* Required work
Nothing but the lines from the one containing "Task: Switch to the Exposure tab" through the end of the data below should appear in the answer, each exact and free of pictures.

[Data entries]
++++++++++

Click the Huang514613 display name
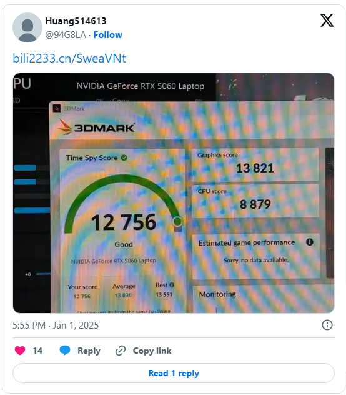 (x=76, y=21)
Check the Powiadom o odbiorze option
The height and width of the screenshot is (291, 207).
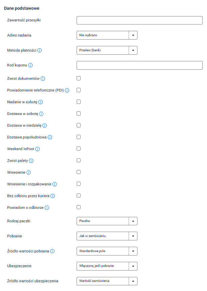(79, 207)
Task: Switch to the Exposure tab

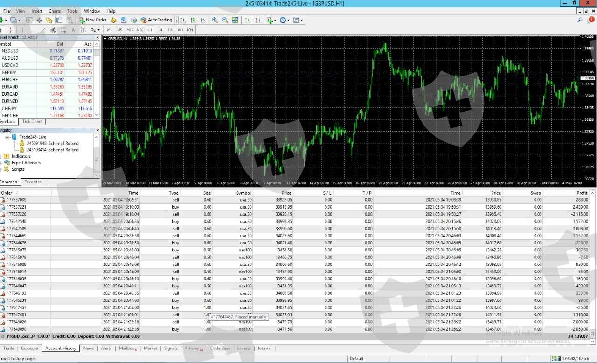Action: pos(29,349)
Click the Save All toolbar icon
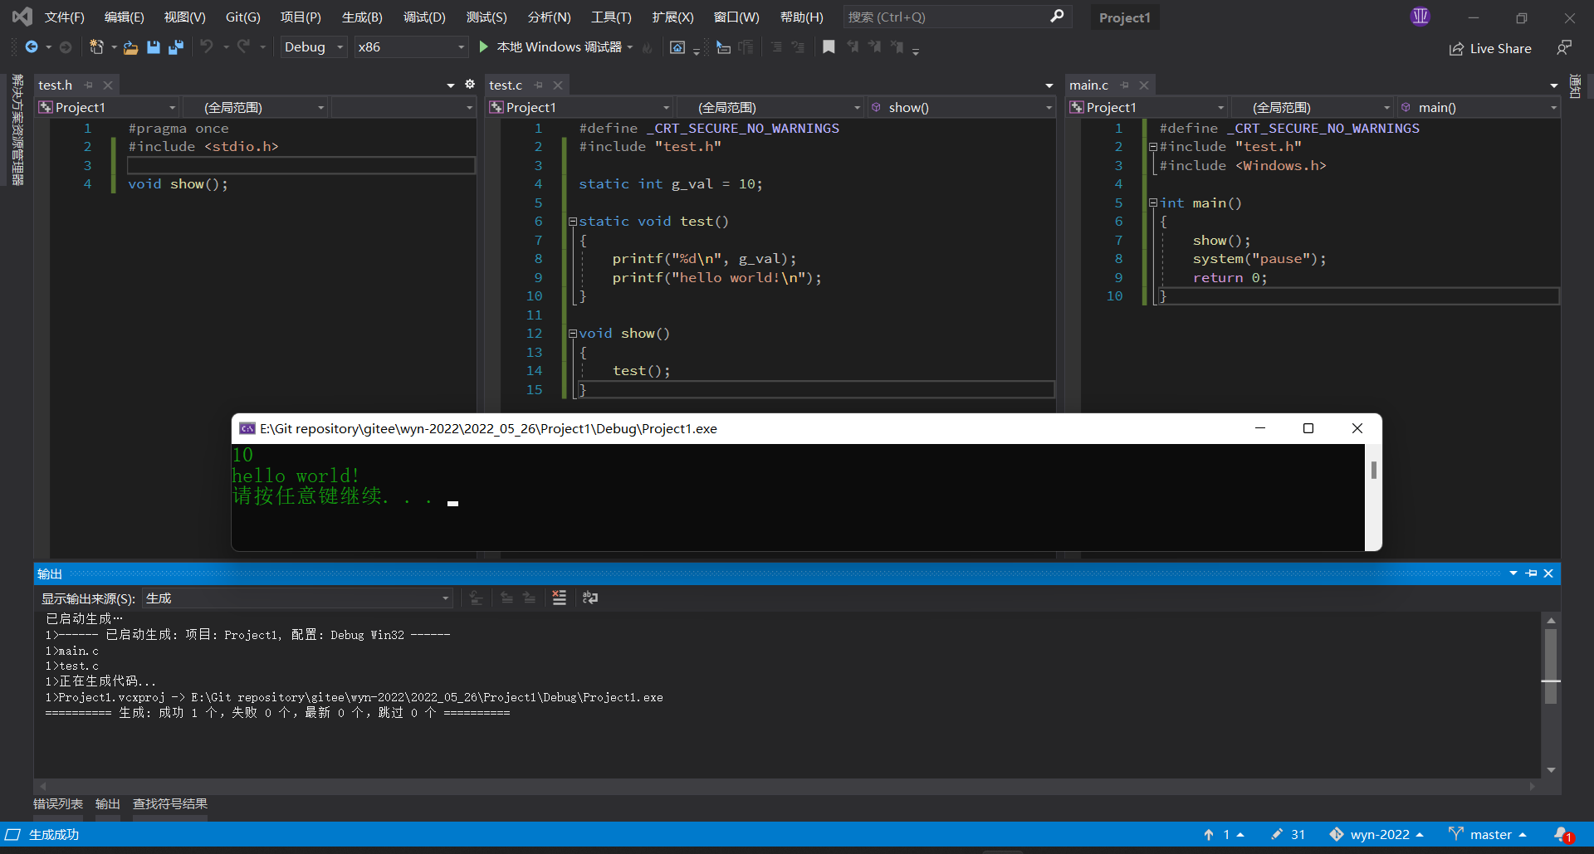 pyautogui.click(x=175, y=47)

++++++++++

* Answer box
Task: Switch to the Exposure tab

Action: pos(29,349)
Click the Save All toolbar icon
 pyautogui.click(x=175, y=47)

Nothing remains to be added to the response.